Extrait source:
-------------------------
Fig. 5 : Nombre de jeunes condamnés à la détention carcérale, 1992-2003 Source : NACRO, Youth Crime Briefing : Some facts about young people who offend [en ligne],2003, p. 7. Disponible sur : http://www.nacro.org.uk/data/resources/nacro-2005071902.pdf [page consultée le 14 mai 2007].

En 1996, Jack Straw, ministre de l’Intérieur du « gouvernement fantôme » de l’époque, dénonce la pratique des admonestations aux jeunes comme étant « a waste of time » (« une perte de temps »)225 et déclare : « A new balance has to be struck between the sometimes conflicting interests of welfare and punishment […]. Young offenders need to be held to account for their actions226. » Puis, en novembre 1997, le gouvernement travailliste publie son rapport officiel, No More Excuses, dont le titre trahit clairement le passage d’une approche sociale à une approche pénale des jeunes délinquants. Dans la préface, Straw annonce la nouvelle politique du gouvernement Blair pour faire face à la criminalité des jeunes :

‘An excuse culture has developed within the youth justice system. It excuses itself for its inefficiency, and too often excuses the young offenders before it, implying that they cannot help their behaviour because of their social circumstances. Rarely are they confronted with their behaviour and helped to take more personal responsibility for their actions. The system allows them to go on wrecking their own lives as well as disrupting their families and communities. This White Paper seeks to draw a line under the past and sets out a new approach to tackling youth crime. It begins the root and branch reform of the youth justice system that the Government promised the public before the Election 227 .’

Cette réforme complète du système à laquelle le rapport fait allusion s’est traduite par la mise en place d’une série de mesures potentiellement punitives qui cherchent à responsabiliser le jeune délinquant.

D’abord, l’ancien principe du droit commun, doli incapax, est aboli par l’article 34 de la loi sur le crime et le désordre de 1998, renversant ainsi la présomption d’innocence criminelle des enfants âgés de 10 à 14 ans. La même loi remplace également l’avertissement informel par une réprimande formelle (reprimand) qui est officiellement enregistrée par la police. D’ailleurs, le nombre d’admonestations qu’un jeune délinquant peut recevoir est désormais limité : après avoir reçu une réprimande, le jeune se voit adresser une admonestation formelle (warning). S’il est condamné à nouveau dans un délai de moins de deux ans suivant l’admonestation, la loi stipule que le juge ne doit pas (sauf cas exceptionnel) le mettre en sursis simple. Étant donné qu’en 1997, 24 113 délinquants âgés de moins de 18 ans ont été mis en sursis et qu’il est fort probable qu’une grande partie d’entre eux avaient reçu une admonestation au cours des deux années précédentes, on a estimé à l’époque que cette mesure risquait d’avoir un impact considérable sur la population carcérale des jeunes228. En effet, l’emploi du sursis simple a chuté de 33 % des jugements en 1993 à 23,6 % en 1999 et finalement à 9,6 % en 2004229.
-------------------------
Lignes d'un jeu de données:
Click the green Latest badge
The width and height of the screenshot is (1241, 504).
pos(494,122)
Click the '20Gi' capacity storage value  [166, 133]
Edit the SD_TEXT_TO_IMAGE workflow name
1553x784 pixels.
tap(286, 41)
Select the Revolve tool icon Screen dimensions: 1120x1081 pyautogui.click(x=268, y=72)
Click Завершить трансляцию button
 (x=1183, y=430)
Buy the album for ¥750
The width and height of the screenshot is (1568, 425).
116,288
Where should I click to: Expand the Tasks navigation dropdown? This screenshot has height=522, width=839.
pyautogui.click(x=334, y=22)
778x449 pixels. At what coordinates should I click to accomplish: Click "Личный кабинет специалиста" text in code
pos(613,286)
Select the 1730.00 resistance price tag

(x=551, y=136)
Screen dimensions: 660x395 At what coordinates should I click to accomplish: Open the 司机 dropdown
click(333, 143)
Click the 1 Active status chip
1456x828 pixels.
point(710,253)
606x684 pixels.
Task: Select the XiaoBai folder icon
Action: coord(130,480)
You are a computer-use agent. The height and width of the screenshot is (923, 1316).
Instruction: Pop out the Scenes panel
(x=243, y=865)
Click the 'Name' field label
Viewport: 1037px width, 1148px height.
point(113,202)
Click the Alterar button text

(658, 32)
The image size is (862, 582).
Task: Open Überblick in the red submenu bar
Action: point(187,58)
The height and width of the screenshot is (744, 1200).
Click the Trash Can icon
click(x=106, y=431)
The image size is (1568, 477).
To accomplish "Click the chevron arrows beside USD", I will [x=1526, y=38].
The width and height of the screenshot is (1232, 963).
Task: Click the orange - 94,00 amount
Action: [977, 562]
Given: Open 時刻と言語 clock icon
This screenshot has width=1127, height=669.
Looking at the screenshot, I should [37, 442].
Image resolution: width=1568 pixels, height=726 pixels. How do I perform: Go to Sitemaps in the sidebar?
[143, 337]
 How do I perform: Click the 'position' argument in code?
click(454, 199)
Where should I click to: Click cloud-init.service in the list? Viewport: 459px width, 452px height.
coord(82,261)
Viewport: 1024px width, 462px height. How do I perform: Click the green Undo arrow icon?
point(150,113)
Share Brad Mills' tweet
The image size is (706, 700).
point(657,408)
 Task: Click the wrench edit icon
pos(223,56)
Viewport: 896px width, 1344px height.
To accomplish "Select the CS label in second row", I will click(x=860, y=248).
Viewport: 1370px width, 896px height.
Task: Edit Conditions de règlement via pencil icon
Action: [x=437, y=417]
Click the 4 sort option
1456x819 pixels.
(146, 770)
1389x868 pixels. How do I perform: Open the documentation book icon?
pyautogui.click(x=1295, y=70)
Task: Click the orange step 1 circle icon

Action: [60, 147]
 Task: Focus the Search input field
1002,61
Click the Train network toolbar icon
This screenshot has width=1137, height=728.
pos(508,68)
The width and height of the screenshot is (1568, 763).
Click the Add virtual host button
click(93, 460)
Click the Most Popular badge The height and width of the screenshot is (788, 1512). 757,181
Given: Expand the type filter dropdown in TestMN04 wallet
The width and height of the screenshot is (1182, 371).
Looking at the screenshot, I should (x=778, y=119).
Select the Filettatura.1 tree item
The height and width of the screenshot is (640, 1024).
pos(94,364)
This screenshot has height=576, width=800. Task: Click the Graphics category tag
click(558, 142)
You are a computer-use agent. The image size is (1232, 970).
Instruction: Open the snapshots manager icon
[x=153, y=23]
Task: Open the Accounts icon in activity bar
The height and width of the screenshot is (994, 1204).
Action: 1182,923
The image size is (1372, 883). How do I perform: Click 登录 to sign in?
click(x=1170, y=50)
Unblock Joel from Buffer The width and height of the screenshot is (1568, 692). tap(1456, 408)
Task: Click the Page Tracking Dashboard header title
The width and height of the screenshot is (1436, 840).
-------------------------
Consigne A:
Recopiez à l'identique le passage de l'extrait sur la justice des mineurs commençant par « Cette réforme complète » et se poursuivant jusqu'à « le jeune délinquant. ».
Consigne B:
Répondez aux questions suivantes d'après l'extrait sur la justice des mineurs :
(i) Quel article de la loi sur le crime et le désordre de 1998 abolit le principe doli incapax ?
(ii) En quel mois et quelle année le gouvernement travailliste publie-t-il le rapport No More Excuses ?
(iii) Combien de délinquants âgés de moins de 18 ans ont été mis en sursis en 1997 ?
Ce matériel provient d'une source distincte.

Réponse détaillée A:
Cette réforme complète du système à laquelle le rapport fait allusion s’est traduite par la mise en place d’une série de mesures potentiellement punitives qui cherchent à responsabiliser le jeune délinquant.

Réponse détaillée B:
(i) L'article 34.
(ii) En novembre 1997.
(iii) 24 113 délinquants.